Cabe Kakus
Oleh: Firdaus Putra A.
Melihat foto ini Anda sedang tidak berpikir kan kalau saya yang menanam cabe itu? Memang benar, saya dan teman-teman penghuni kos lainnya tak pernah menanam pohon itu. Pohon cabe itu sudah beberapa bulan tumbuh subur tanpa gangguan di kayu rangka pintu salah satu kakus kos saya. Hebatnya, pohon itu berbuah dengan ranum. Saya hitung ada delapan buah cabe ijo segar bergelantungan dengan bebas.

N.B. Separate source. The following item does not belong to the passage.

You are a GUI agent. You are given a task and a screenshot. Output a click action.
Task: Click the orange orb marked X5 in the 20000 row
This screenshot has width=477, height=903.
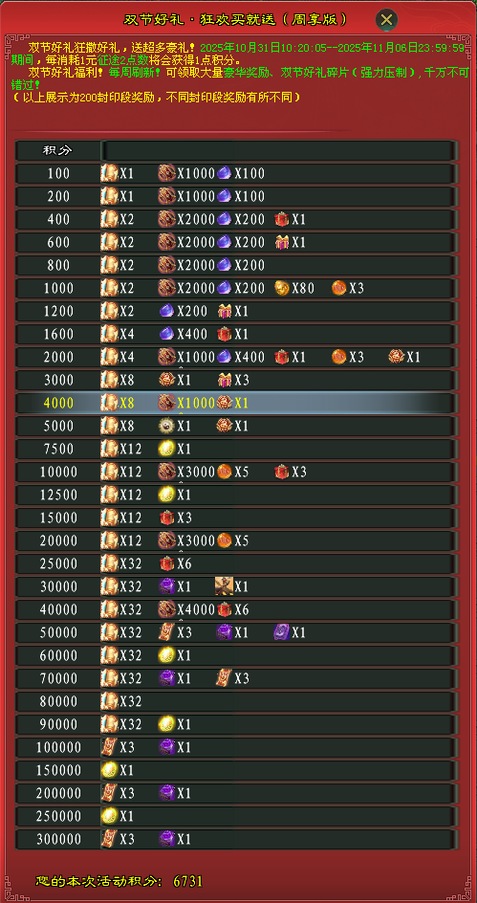point(225,540)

Mari kita imajinasikan, bagaimana kiranya si pohon bisa mangkal di kayu rangka pintu kakus kos saya. Sekenario pertama, seorang teman cuci tangan di kran air dekat kakus sehabis menikmati makanan bersambal. Saat itu ada sebiji cabe yang nyelip di sela-sela jari. Air yang cukup kencang melempar si biji itu dan mendarat tepat di kayu itu. Ini masuk akal, bukan?
Atau sekenario kedua, seorang teman berkumur-kumur lantaran kepedasan sambal cabe ijo. Tanpa sengaja atau karena memang jorok, ia memuntahkan air kumuran itu ke kayu rangka pintu kakus itu. Dibantu sisa makanan dan berbagai enzim air liur, ia langsung bisa tumbuh besar dan kuat. Mungkin juga sekenario ini benar.

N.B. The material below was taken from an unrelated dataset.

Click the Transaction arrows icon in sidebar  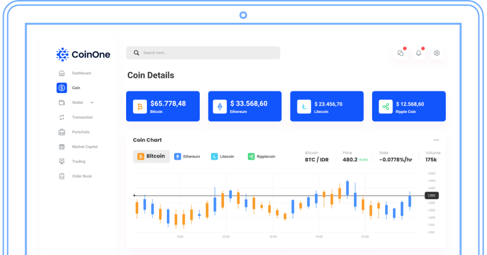(x=62, y=117)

Sedang sekenario ketiga, ada seorang teman sengaja menaruh si biji di kayu itu. Pasalnya, ada tiga orang teman kos yang kuliah di jurusan Pertanian. Dia rawat bakal pohon sampai pohon itu tumbuh besar dengan sepenuh kasih sayang. Pupuk, bisa ia peroleh cuma-cuma di fakultas tempatnya belajar. Namun sekenario ini kurang masuk akal. Seandainya benar, iseng sekali teman itu menanam cabe ijo di kayu rangka pintu kakus kos. Pasti ia sedang iseng atau malah frustrasi mencari temuan media tanam selain tanah.

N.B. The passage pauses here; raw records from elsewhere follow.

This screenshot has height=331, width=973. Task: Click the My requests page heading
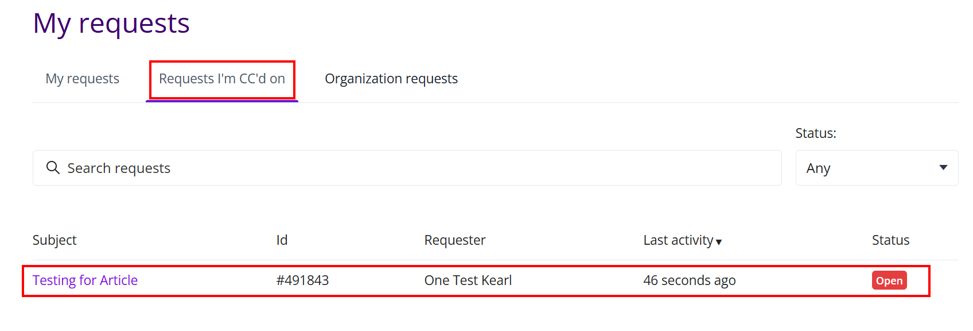click(111, 24)
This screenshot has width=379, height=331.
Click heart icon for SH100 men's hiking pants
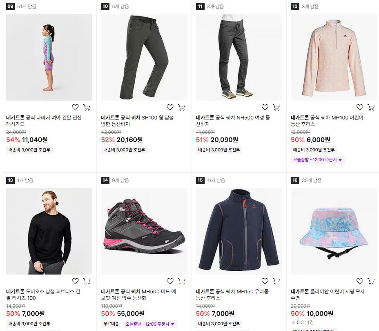170,107
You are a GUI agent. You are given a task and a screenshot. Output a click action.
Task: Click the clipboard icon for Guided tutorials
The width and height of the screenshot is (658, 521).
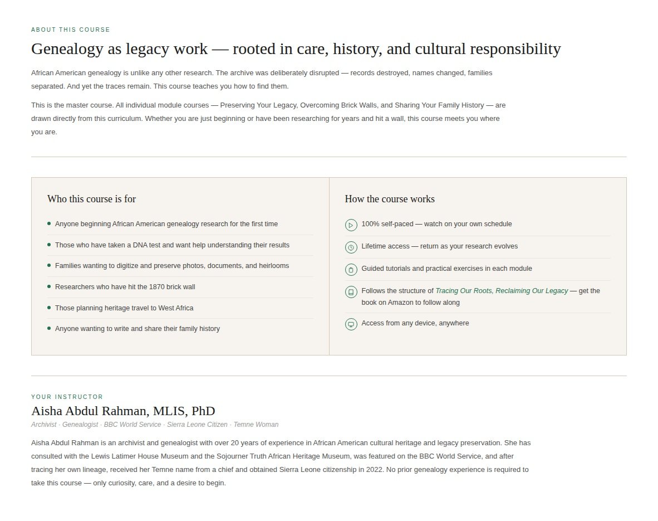[x=351, y=269]
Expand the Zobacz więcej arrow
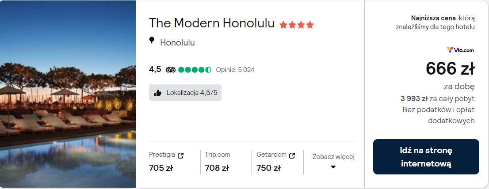 tap(333, 167)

Okelah, terserah Anda percaya yang mana dari tiga sekenario di atas. Tapi ada hal yang lebih menarik. Bagaimana caranya si pohon cabe ijo hidup sampai besar, kuat, dan segar? Padahal, ia hanya numpang hidup di batang kayu tua yang mulai lapuk.
Saat ini Anda pasti sedang berpikir yang tidak-tidak, bukan? Pasti Anda sedang berpikir kalau si pohon cabe ijo memperoleh asupan gizi yang cukup bahkan melimpah karena hidup tepat di samping kakus, iya begitu? Ya boleh jadi demikian. Ibaratkan saja si kayu sebagai spon yang menyerap berbagai unsur hara dari air kecing, mungkin juga sisa feses anak kos yang tak tersiram bersih, sisa-sisa makanan saat cuci piring-tangan-mulut, atau bisa jadi kayu yang lapuk itu menjadi semacam humus di tanah.
Saya lebih yakin itu semua bekerja secara kompleks dan unik. Kayu berperan sebagai spon. Akar si pohon menyerap unsur hara dari sekitar kakus. Dibantu air yang senantiasa nyiprat dan mengalir, mendukung gerak elektrolit air dari kayu, akar, sampai batang dan difotosintesiskan oleh daun. Dan satu lagi, ditambah kebaikan serta kasih sayang tak langung dari anak-anak kos, si cabe ijo tumbuh dan berbuah segar tanpa ancaman dan gangguan.
Sebenarnya senang sekali memandang delapan buah cabe itu bergelantungan. Apalagi satu di antaranya mulai keoranye-oranyean tanda terlalu matang. Hanya saja, untuk apa? Toh saya atau anak kos lainnya tak pernah masak atau makan gorengan dengan cabe ijo segede telunjuk orang dewasa. Apa mungkin Anda mau? Kalau iya, kirim saja alamat rumah Anda dan besok saya panen dan paket cabe-cabe itu untuk Anda. Bagaimana, Anda tertarik buat cabe kakus ini? []
2 comments :
waw... cabe yang menyerap asupan makanan dari feses.. sebenere normal2 ajah.. tapi berhubung tau tempat tumbuhnya. kok rasanya enggan ya ikut menikmati tuh cabe.. wkwkwkw. salam kenal.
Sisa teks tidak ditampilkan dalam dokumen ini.